Data distillation with Hadoop and R by David Smith.
From the post:
We’re definitely in the age of Big Data: today, there are many more sources of data readily available to us to analyze than there were even a couple of years ago. But what about extracting useful information from novel data streams that are often noisy and minutely transactional … aye, there’s the rub.
One of the great things about Hadoop is that it offers a reliable, inexpensive and relatively simple framework for capturing and storing data streams that just a few years ago we would have let slip though our grasp. It doesn’t matter what format the data comes in: without having to worry about schemas or tables, you can just dump unformatted text (chat logs, tweets, email), device “exhaust” (binary, text or XML packets), flat data files, network traffic packets … all can be stored in HDFS pretty easily. The tricky bit is making sense of all this unstructured data: the downside to not having a schema is that you can’t simply make an SQL-style query to extract a ready-to-analyze table. That’s where Map-Reduce comes in.

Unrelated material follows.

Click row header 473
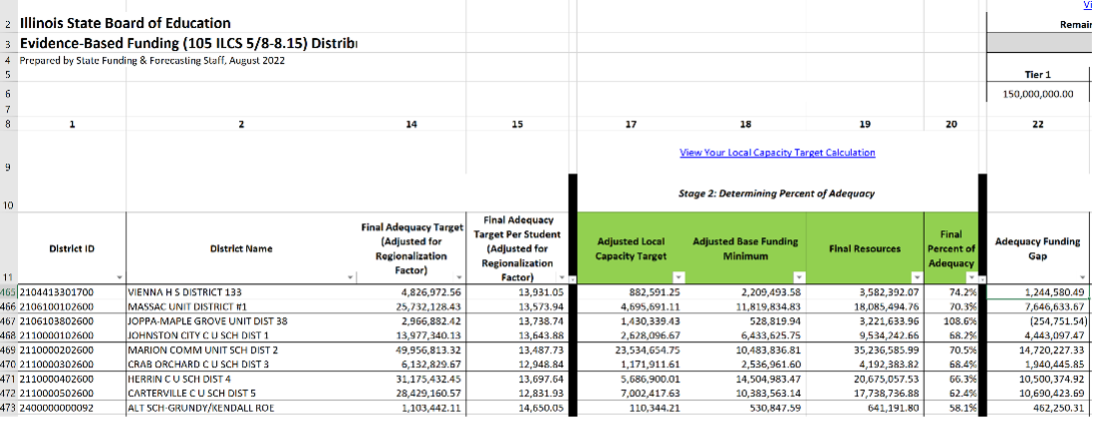1096x421 pixels. pyautogui.click(x=8, y=410)
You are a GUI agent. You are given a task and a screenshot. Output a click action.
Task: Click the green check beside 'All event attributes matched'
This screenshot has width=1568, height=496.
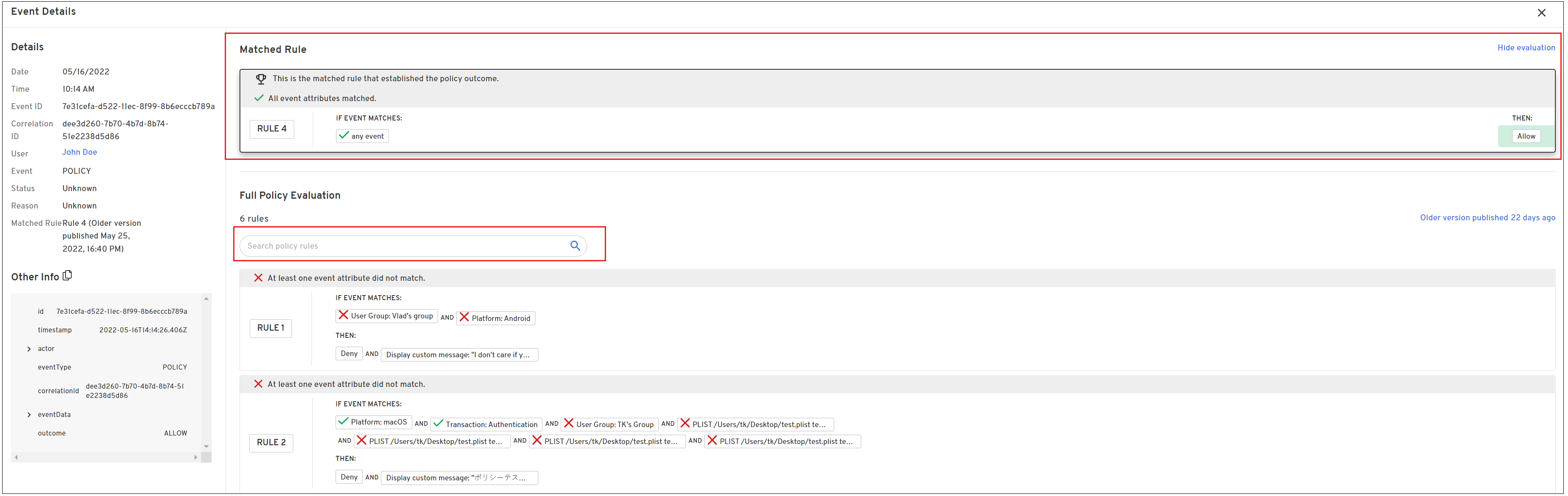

Think of unstructured data in Hadoop as being a bit like crude oil: it’s a valuable raw material, but before you can extract useful gasoline from Brent Sweet Light Crude or Dubai Sour Crude you have to put it through a distillation process in a refinery to remove impurities, and extract the useful hydrocarbons.
I may find this a useful metaphor because I grew up in Louisiana where land based oil wells were abundant and there was an oil reflinery only a couple of miles from my home.
Not a metaphor that will work for everyone but one you should keep in mind.